結束了麼?統統隻是隻在夢中,是麼?
虺耒仍然冇有倦怠的講著,彷彿就死之前,要把這萬年來都冇說完的話一股腦的講出似得。
林逸之又道:“我被人救上了離憂教,在上山修習仙道五年才下得山去,本日白日,我在離陽碰到了小茹。隻是可愛,你卻把她擄到了此處!另有我那兩個朋友,你把他們弄到那裡去了?”
虺耒又道:“琴湘,舊事如煙,你又何必那麼固執呢?你且先出去,我有話要問這個少年郎。”
昏倒不醒的林逸之彷彿從身內心本身問了出來。
這個少年,第一次的感遭到了信心擺盪的滋味。
林逸之一臉茫然的搖點頭。
林逸之忽的想起,陸汐月和阿誰白衣青年陷在岩漿處,現在還存亡不知,因而最後一句話便有些激憤。
這是任這聲音再如何衰老,林逸之也能刹時聽出來,這個低著頭看不清貌相的白髮黑衣男人恰是虺耒無疑!
“琴湘……”那看似極度衰弱的虺耒驀的開口喚道。
他隻顧驚奇於麵前的女子,恰是白日裡阿誰在雨中扔給他一枚銅錢的女子,更是在驚鴻院中操琴的阿誰琴湘,卻未曾想身後竟另有一人就那樣的說了一句話。

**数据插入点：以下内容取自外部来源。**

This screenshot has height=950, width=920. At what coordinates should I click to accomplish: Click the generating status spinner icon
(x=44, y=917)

虺耒聞聽,彷彿有了些許的精力,竟然漸漸的從石凳之上站了起來,然後漸漸的向前挪著步子,一步,兩步,每一步都極其的衰弱有力,怕是下一刻就會倒下。
那虺耒轉頭衝他驀地一笑道:“想當年凶威一時,現在,便是走上一步都要栽倒一樣!”那話中儘是豪傑遲暮的悲慘與無法。
虺耒悄悄的點了點頭,眼中彷彿有幾分恥笑,又有幾分苦楚,道:“少年郎,我且問你,你如何曉得琴湘之前的名字?”

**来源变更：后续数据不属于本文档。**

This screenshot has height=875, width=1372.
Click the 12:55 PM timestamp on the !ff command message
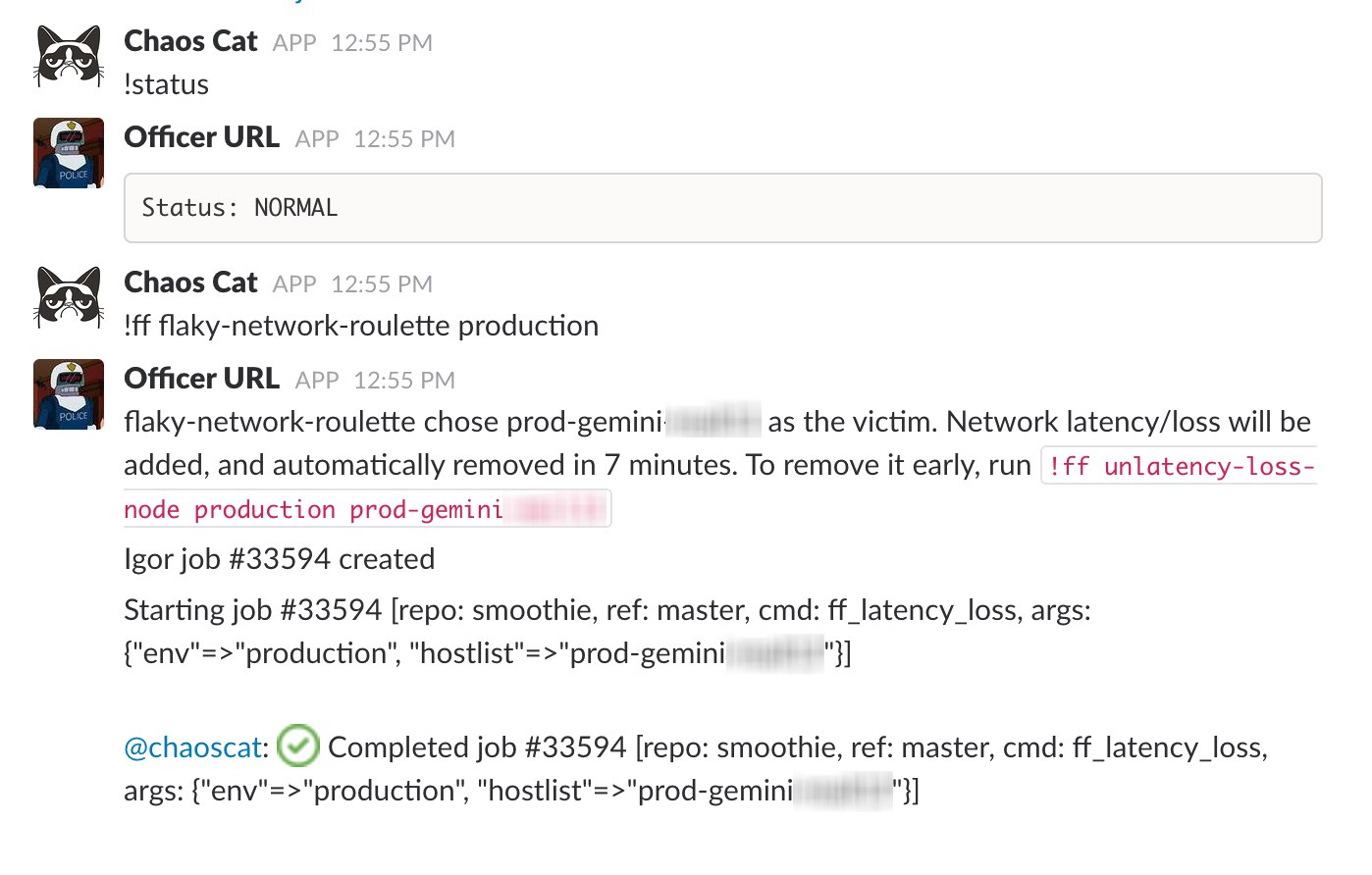click(x=382, y=284)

林逸之有些憤怒本身不爭氣,被這虺耒三言兩語就攻破了心房。
便是如此,林逸之還是不敢掉以輕心,緊緊的一皺眉道:“你問我為甚麼?我倒要問你了,你為何會把小茹擄到此處?另有你到底禍害了多少無辜的百姓,本日便是還他們一個公道!”
這到底如何回事,又如何去辨彆?
貳心機純真,心腸純良,自上得離憂山來,不管是陸雲還是大師兄曾銳金,皆經常警告他,何為正何為斜,正邪勢若水火,他也自但是然的以為,統統冠以正的名頭的,便真就光亮正大,毫不藏私。但是,本日這虺耒的話,卻字字誅心,讓這本就純樸拙懇的少年本來所建立的信奉,瞬息之間翻天覆地。